Mr. Dharmendra Raichura, VP and Head of Finance, Ashar Group
"The RBI’s decision to hold the repo rate at 5.5% signals a sensible, growth-focused stance in the face of easing inflation and an uncertain global outlook. Following the recent 25% tariff imposed by US President Trump, which has added pressure to the economic cycle, maintaining rate stability provides much-needed reassurance especially for interest-sensitive sectors like real estate. For homebuyers, unchanged rates ensure continued affordability of home loans and support plans to upgrade to larger, future-ready homes. This steady policy direction is set to further strengthen the growth witnessed in dynamic markets such as MMR and Thane over recent quarters.We believe that a stable monetary environment, combined with rising incomes and sustained infrastructure development, will keep housing demand healthy through FY25, as buyers increasingly seek reliable developers, superior construction quality, and long-term value from their real estate investments."
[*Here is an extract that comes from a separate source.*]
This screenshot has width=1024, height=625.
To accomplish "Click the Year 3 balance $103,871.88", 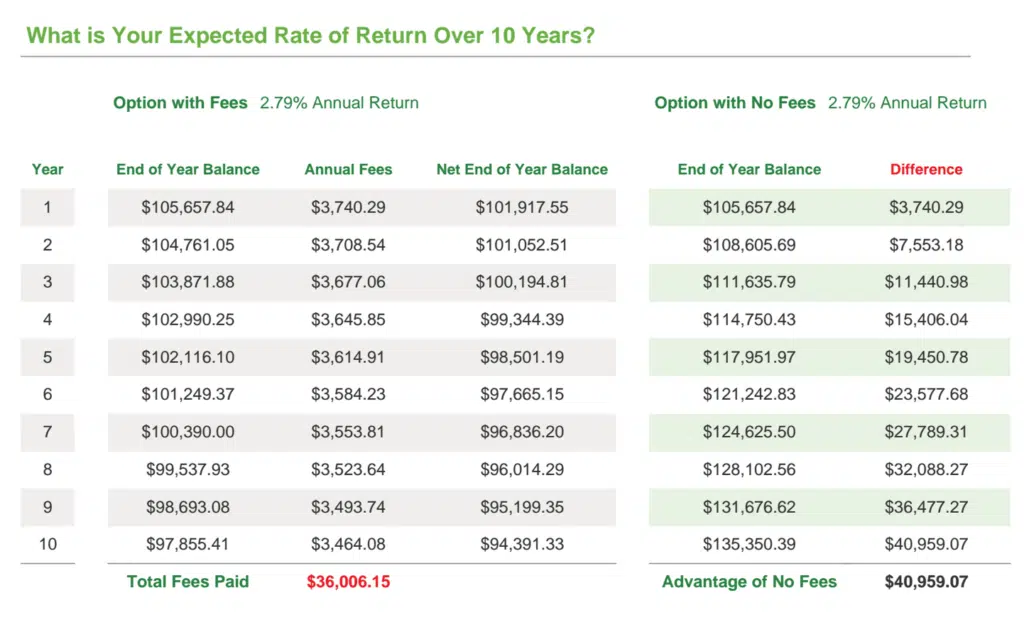I will [x=188, y=282].
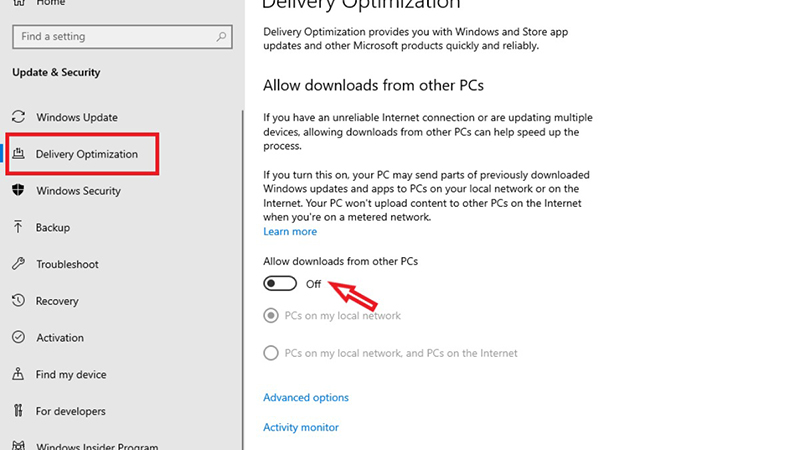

Shashi Bhushan, Chairman of Board, Stellar Innovations
“The RBI’s decision to hold the repo rate at 5.50% provides India’s tech sector with a stable and moderately optimistic funding environment. Following a cumulative 100-basis-point reduction earlier this year, startups and mid-sized enterprises have greater capacity to invest in R&D, hiring, and digital transformation initiatives. Continued lending from NBFCs and banks also positions IT exporters and SaaS startups more advantageously than in previous years. However, industry leaders must balance growth ambitions with caution, considering looming tariff risks and global uncertainties. Overall, a stable repo rate creates a practical runway that supports both incremental innovation and deep, long-term digital bets in India’s rapidly advancing tech ecosystem.”
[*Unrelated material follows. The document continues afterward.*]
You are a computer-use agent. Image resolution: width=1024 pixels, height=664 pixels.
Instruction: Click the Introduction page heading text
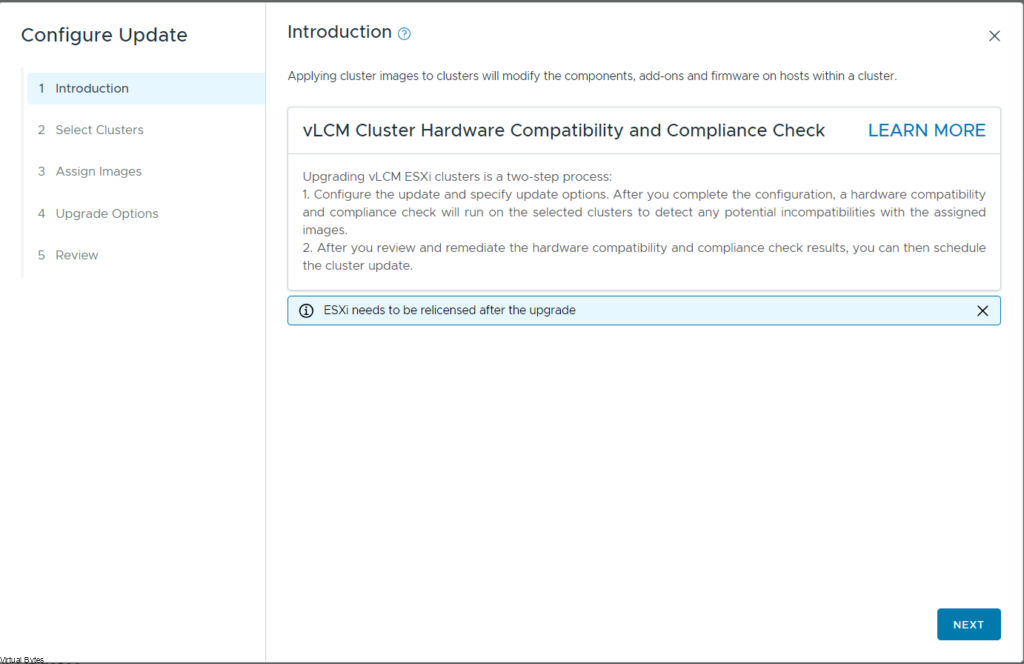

Mr. Sudeep Bhatt, Director Strategy, Whiteland Corporation
“The RBI’s decision to maintain the repo rate at 5.50% is a strong positive for the Delhi NCR housing market. We've seen steady growth following previous rate cuts this year. For homebuyers, it ensures a stable interest rate environment, boosting confidence. For developers, the pause allows focused project planning and execution without concerns over rising borrowing costs, supporting a robust pipeline for new launches. This will help sustain demand momentum. It’s a clear signal of continued housing sector growth and we expect sentiment across the region to remain optimistic.”
Way Forward:
The RBI’s decision to maintain the repo rate at 5.5% underscores a calibrated policy stance focused on supporting domestic economic recovery while managing external risks. With inflation easing and GDP growth projections stable, the current interest rate environment offers predictability for borrowers and developers alike, particularly in the housing sector. While the industry had anticipated a further rate cut to amplify demand, the stability in borrowing costs continues to aid affordability and investment planning. Going forward, the real estate sector is expected to benefit from cumulative past rate reductions, strong festive demand, and continued infrastructure push. Stakeholders anticipate further policy support through liquidity measures and targeted interventions that can unlock long-term housing demand, especially in mid-income and affordable segments, while sustaining momentum in premium and NRI-driven markets.